Puan terdiam dan kini, dia mengalihkan pandangannya.
"Aku takut, rasa nyaman yang kamu rasakan itu adalah efek domino dari Fian," kataku.
"Maksud Kakak?" tanyanya yang nampak tidak mengerti.
"Jangan telan mentah-mentah, apa yang akan aku omongkan! Tapi, pahami baik-baik. Coba runut dengan tenang, apa yang kamu alami saat ini!" kataku.
"Aku nggak paham," katanya yang terlihat kian bingung.

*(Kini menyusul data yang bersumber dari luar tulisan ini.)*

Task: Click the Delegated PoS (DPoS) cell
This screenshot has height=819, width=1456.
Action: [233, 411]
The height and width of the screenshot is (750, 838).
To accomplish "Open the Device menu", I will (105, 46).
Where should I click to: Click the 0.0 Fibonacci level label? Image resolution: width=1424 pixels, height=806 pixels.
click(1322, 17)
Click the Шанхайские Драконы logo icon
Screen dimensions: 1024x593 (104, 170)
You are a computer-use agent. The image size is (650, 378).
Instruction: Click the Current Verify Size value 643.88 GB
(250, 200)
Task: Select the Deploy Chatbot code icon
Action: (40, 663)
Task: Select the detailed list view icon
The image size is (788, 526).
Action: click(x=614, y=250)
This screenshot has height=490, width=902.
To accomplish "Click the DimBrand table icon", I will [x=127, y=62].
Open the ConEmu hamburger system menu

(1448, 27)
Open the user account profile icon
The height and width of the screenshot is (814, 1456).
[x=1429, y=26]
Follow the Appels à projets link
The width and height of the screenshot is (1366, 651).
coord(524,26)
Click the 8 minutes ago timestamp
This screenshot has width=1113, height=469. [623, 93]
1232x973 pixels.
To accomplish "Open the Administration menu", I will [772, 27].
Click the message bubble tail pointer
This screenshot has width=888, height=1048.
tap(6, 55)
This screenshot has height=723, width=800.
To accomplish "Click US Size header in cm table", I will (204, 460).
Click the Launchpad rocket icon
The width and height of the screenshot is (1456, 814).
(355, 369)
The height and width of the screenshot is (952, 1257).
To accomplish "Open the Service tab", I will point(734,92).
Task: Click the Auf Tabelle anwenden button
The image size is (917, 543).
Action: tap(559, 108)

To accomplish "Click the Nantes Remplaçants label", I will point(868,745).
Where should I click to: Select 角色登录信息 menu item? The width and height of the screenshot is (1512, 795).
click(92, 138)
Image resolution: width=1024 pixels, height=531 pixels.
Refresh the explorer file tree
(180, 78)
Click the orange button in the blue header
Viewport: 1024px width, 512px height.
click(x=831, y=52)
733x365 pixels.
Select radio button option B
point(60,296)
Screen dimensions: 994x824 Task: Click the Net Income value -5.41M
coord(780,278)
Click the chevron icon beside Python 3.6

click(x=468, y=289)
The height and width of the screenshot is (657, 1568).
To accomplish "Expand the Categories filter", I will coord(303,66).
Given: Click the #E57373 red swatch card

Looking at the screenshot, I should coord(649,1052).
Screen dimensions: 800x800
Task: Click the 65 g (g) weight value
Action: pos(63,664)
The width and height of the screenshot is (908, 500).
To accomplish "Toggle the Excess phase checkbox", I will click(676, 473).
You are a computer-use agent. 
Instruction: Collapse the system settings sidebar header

"Baik. Sejak kau lepas dari Fian, tepatnya sejak kejadian kurang mengenakkan di pertengahan tahun lalu, kau jadi orang yang begitu pendendam. Kau mulai kehilangan dirimu sendiri. Seolah-olah, kau selalu ingin menunjukkan bahwa apa yang dilakukan Fian pun bisa kau lakukan, padahal itu keliru. Tidak semua hal buruk harus dibalas buruk. Tapi, apa? Kau membalaskan dendam itu dengan Sutan, kan?" jelasku on point.
Puan terdiam, matanya kini seolah mengiyakan apa yang aku katakan.
"Mungkin kalimatku ini cukup hiperbola, tapi tidak ada lagi kalimat yang tepat kecuali konspirasi semesta yang terlalu ajaib saat menautkanmu dengan Sutan. Kalian berdua tidak memiliki irisan sama sekali. Berbeda saat kau dekat dengan Fian, kalian sama-sama produktif dan aktif di akademik. Sedangkan Sutan? Kau justru dibawanya ke mana? Coba, sekarang jawab pertanyaanku, Sutan membawamu ke mana?" agak tinggi nada bicaraku karena jujur, aku masuk kategori orang yang menentang hubungan Puan dengan Sutan.
Lagi, Puan terdiam dan kini dia menunduk.
"Ujung perjalananmu dengan Sutan sudah cukup kelam. Bahkan, sangat kelam karena kau harus tertahan oleh satu hal bodoh yang hingga kapanpun akan menjadi ancaman bagi nama dan karirmu. Iya, kan?" tambahku.
Puan mengangguk. Air matanya kembali deras mengucur.